Bad news for tenants with the national capital city rental vacancy rate for houses tightening over August with low levels of vacancies reported in most cities.
Although the rate for houses fell, the vacancy rate for units remained steady over the month at 2.6 percent.
The national unit vacancy rate however is still lower than that recorded over August last year despite the recent surge in new apartment development in most capitals.
The national vacancy rate for houses over August at 2.2 percent is slightly higher than the 2.1 percent reported over August last year.

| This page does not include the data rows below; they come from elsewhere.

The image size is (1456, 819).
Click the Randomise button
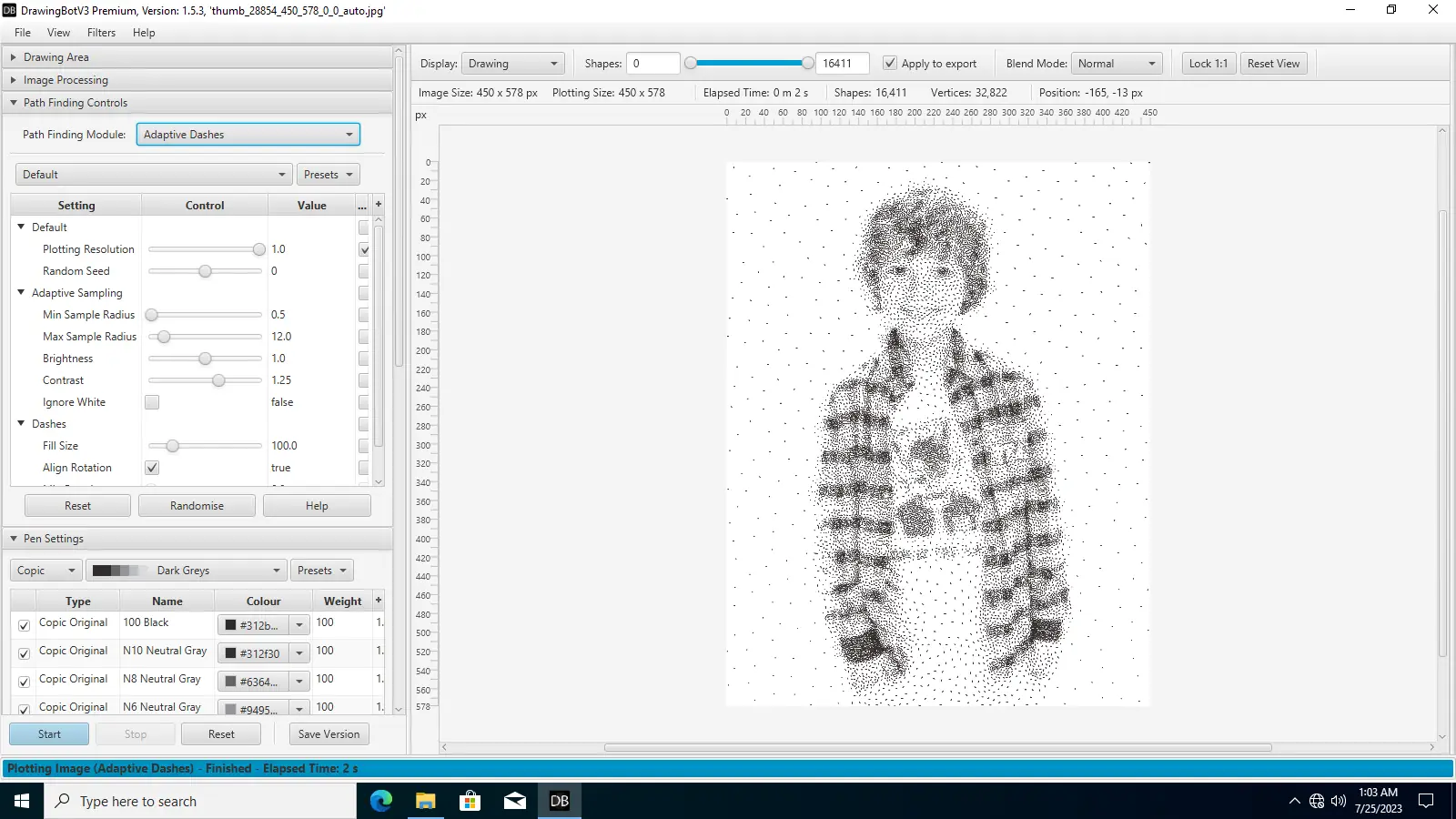tap(197, 506)
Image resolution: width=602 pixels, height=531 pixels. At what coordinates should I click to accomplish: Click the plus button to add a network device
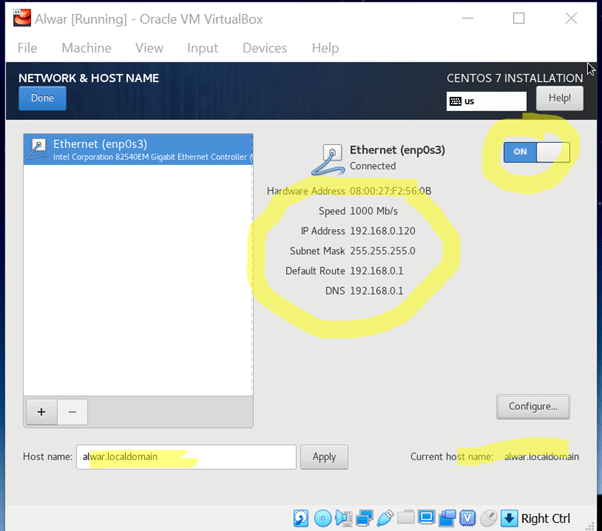[x=41, y=411]

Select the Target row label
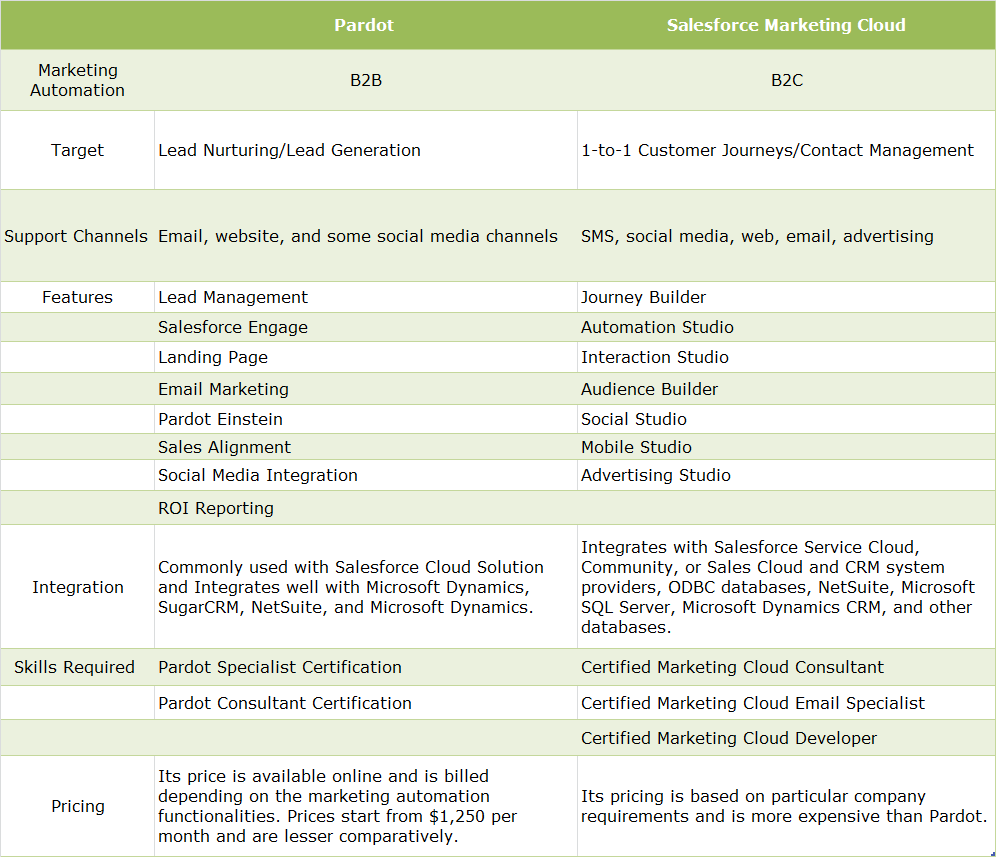[77, 150]
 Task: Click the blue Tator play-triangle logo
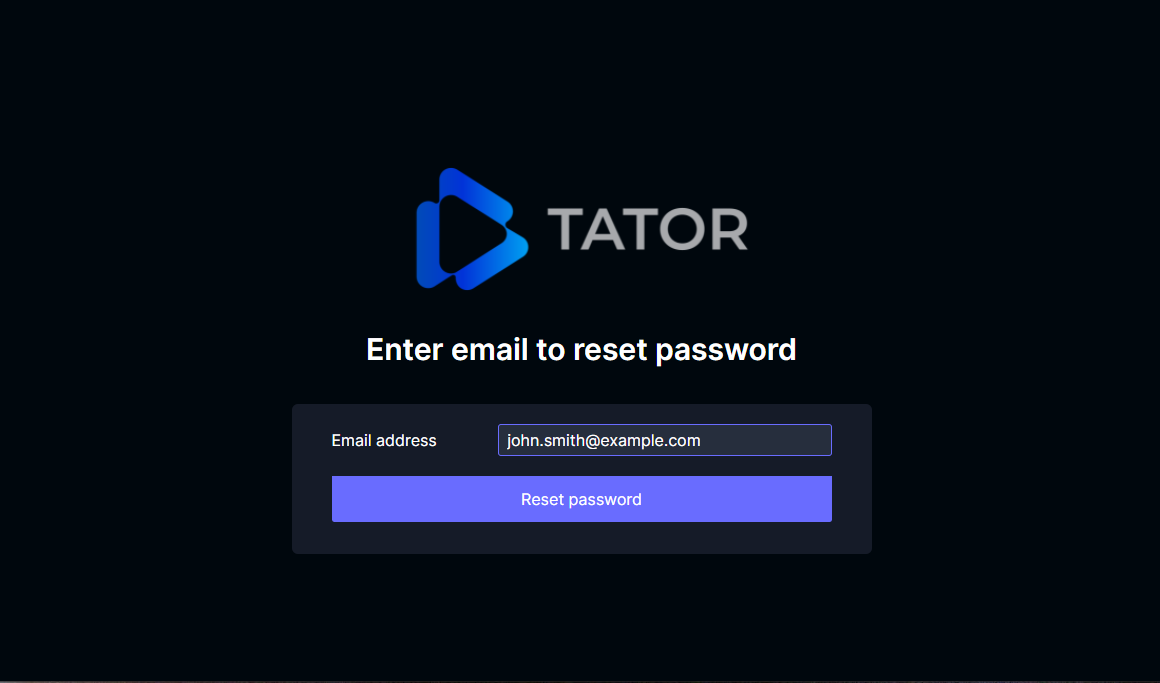(x=472, y=229)
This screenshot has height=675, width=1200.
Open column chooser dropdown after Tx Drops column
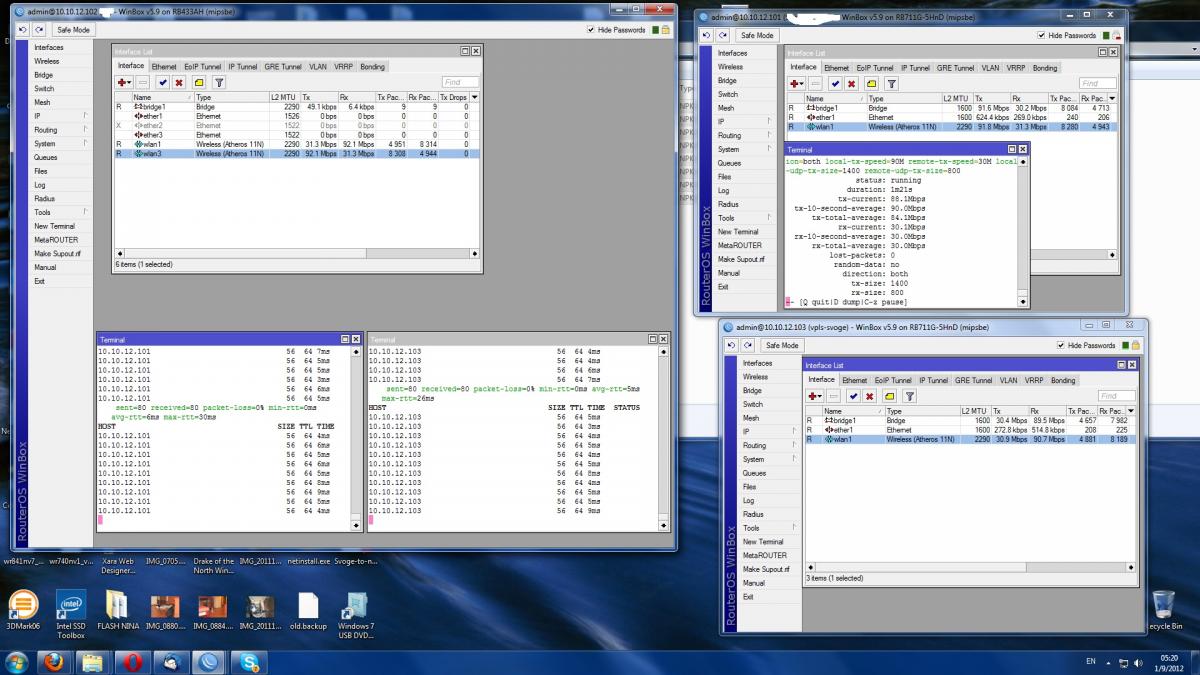[474, 97]
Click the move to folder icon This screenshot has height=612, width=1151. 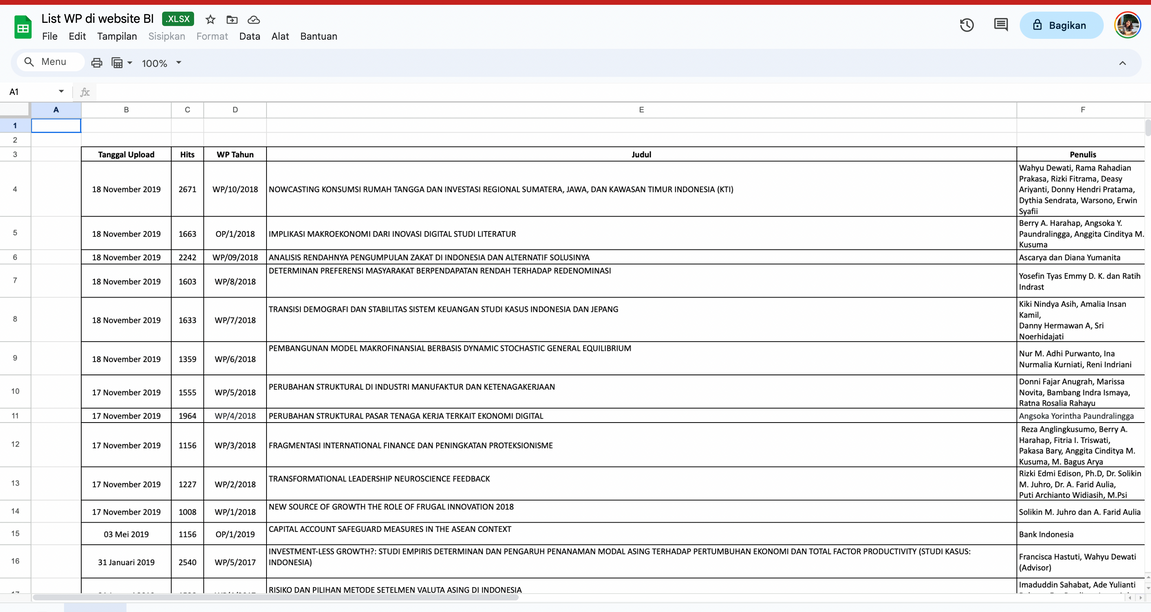[x=232, y=19]
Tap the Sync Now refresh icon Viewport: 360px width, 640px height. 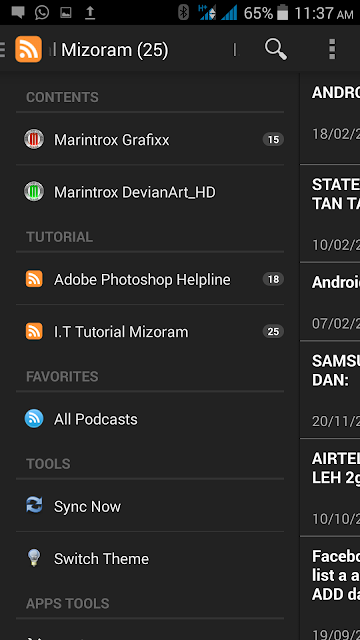[x=34, y=505]
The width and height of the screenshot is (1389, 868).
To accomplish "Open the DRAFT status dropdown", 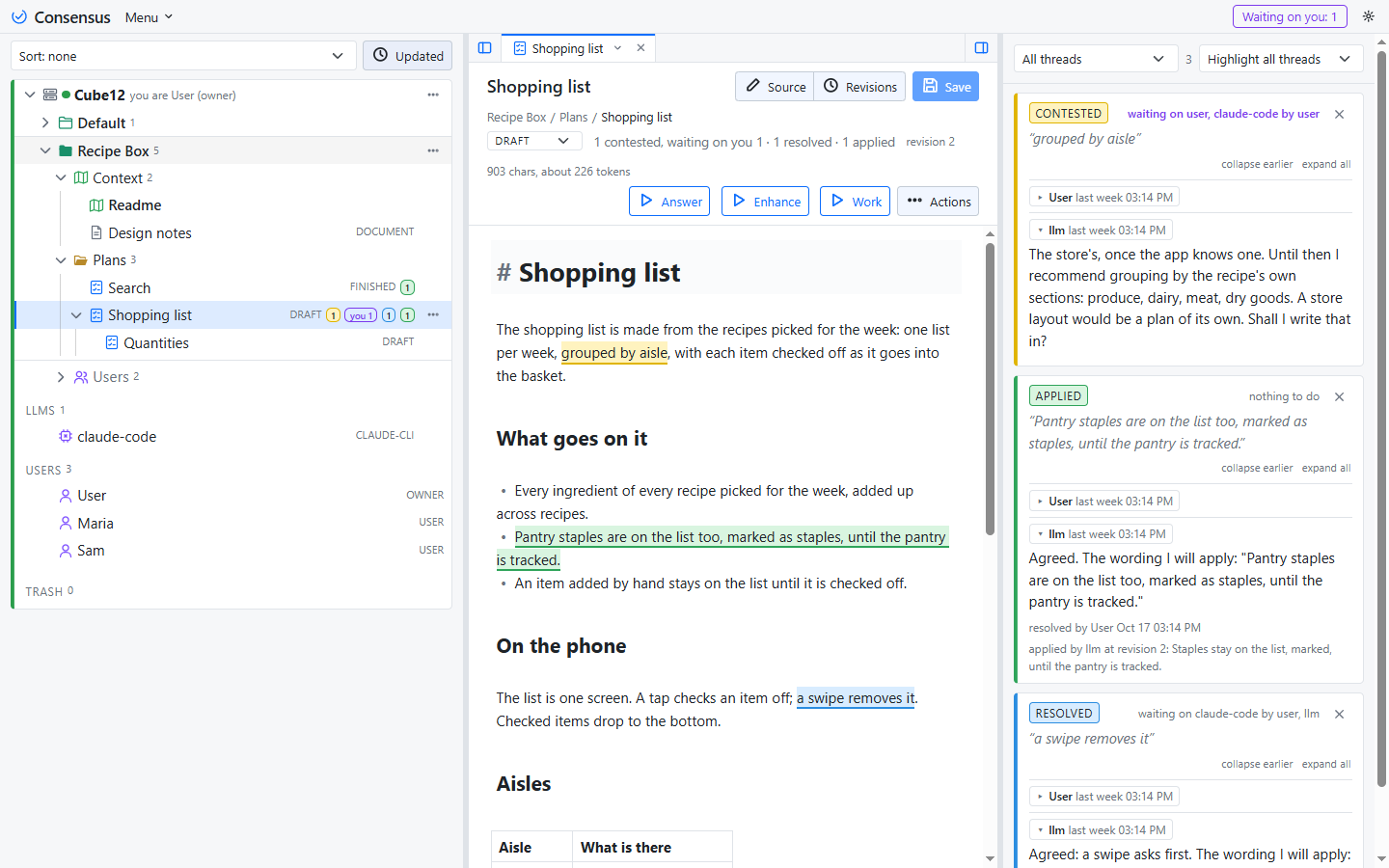I will coord(534,141).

Sydney’s house market vacancy rate eased slightly over the month to a still tight 1.9 percent, with the Melbourne housing market result falling to just 1.5 percent and down on the 1.7 percent recorded over August last year.
The unit vacancy rate in Sydney was steady over August at 2.3 percent with the Melbourne unit rate falling to 2.4 percent to be well below the 2.9 percent recorded over August 2015.
Brisbane vacancy rates were steady over the month with results for Perth – where vacancies for houses and units fell – indicate that the local market may be levelling off after sharp increases in rates over the past year.
Despite the improvement over the month, the Perth rental market clearly retains the highest vacancy rates for both houses and units of all the capitals with recent downward pressure on rents likely to continue.
By contrast, vacancy rates in Hobart and Canberra remain clearly the lowest of all the capitals with shortages of available homes for rent.
High levels of migration into Sydney and Melbourne and low first home buyer numbers are continuing to keep vacancy rates relatively low despite recent record levels of new dwellings and a strong revival in investor activity.
Rent increases are likely to continue although this will be constrained by the low level of incomes growth generally in the economy.